この地を神聖ブリタニア帝国の首都と定めた昔、土をわざわざ盛りつけて、人工の小高い丘を造り上げ、帝都を眺められる様に作られた皇居。
しかし、シャルルも、ビスマルクも、自分が、主が、皇帝の座に就いてから、今日まで常に走り続けてきた。嘘の無い世界、ただそれだけを目指して。
こうして、立ち止まり、お互いに自分の国どころか、住んでいる街すら、ゆっくりと眺める事など一度たりとも無かった。

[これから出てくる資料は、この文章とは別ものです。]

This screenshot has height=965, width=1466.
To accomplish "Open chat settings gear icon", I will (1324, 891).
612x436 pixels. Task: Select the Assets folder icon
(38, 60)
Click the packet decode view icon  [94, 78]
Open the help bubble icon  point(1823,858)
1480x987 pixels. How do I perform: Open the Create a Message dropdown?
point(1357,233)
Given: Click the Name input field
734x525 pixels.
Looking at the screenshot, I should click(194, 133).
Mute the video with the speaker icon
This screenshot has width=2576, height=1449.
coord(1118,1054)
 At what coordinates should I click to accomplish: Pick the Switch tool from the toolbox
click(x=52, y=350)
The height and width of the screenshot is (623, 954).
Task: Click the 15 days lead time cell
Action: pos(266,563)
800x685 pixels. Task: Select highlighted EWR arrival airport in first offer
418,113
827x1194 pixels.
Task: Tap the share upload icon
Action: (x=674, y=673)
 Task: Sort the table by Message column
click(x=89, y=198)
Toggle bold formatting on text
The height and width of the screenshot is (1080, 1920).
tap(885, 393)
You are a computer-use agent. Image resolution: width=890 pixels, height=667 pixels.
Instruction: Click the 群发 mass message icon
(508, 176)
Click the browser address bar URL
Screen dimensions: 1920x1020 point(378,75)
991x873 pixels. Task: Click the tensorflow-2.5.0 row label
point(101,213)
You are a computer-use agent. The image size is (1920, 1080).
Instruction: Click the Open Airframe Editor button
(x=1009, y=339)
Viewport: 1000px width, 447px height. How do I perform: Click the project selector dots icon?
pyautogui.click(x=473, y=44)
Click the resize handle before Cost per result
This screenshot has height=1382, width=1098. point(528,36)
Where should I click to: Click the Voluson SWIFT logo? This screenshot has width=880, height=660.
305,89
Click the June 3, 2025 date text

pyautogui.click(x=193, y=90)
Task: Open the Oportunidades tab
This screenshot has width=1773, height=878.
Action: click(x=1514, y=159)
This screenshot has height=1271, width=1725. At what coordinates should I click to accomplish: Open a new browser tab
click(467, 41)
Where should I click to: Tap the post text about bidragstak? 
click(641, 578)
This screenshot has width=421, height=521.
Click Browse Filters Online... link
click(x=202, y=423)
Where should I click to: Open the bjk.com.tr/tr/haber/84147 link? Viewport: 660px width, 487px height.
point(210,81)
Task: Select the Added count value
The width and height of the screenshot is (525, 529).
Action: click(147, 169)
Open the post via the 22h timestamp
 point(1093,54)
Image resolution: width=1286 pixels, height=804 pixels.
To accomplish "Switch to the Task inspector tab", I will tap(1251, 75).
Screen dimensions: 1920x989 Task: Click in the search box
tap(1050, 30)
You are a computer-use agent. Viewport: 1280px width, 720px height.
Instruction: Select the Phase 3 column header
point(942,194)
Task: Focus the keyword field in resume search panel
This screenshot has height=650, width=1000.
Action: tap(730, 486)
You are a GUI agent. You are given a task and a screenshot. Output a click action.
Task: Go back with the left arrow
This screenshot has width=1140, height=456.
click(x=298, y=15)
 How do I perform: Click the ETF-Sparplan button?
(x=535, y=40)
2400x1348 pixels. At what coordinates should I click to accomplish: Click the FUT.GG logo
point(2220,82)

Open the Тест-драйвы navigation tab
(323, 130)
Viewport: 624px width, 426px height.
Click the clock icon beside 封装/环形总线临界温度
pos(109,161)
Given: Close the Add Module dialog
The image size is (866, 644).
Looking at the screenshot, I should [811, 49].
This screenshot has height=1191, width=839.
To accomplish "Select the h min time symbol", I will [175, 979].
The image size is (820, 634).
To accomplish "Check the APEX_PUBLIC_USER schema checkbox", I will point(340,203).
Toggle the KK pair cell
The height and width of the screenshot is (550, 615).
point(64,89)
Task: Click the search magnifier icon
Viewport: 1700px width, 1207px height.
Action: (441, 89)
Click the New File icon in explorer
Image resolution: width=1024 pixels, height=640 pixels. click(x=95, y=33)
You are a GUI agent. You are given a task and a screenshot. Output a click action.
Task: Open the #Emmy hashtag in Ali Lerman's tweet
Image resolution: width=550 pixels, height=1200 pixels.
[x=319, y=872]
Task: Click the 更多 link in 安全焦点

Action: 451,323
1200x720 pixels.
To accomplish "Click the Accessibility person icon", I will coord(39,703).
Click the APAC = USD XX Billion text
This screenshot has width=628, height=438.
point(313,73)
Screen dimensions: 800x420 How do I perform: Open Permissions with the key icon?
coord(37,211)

シャルルとビスマルクの主従2人は、すぐ傍に有りながらも今日まで気付かなかった美しい光景に心を奪われ、今歩いてきた森から聞こえる鳥のさえずりに酔いしれながら佇む。
「……ビスマルクよ」
「何で御座いましょう」
どれほどの時が経ったのか、最初に再び歩き出したのはシャルルだった。
すぐさまビスマルクが後を追おうと歩き出すが、すぐに5歩ほど歩いてシャルルが立ち止まる。
「儂に『もしも』があったその時は……。頼む」
そして、背を向けたままの言葉。それは命令ではなく、願いであった。
ビスマルクは息を飲みながらも、その場へ即座に片跪き、右腕を胸の前に置いて、頭を垂れる。
「イエス、マイロード!
この一命に代えましても、必ずやルルーシュ様はお護り致します」
神聖ブリタニア帝国の皇帝へ対してではなく、若き日に理想をお互いに語り合い、忠誠を捧げた我が主へ対して。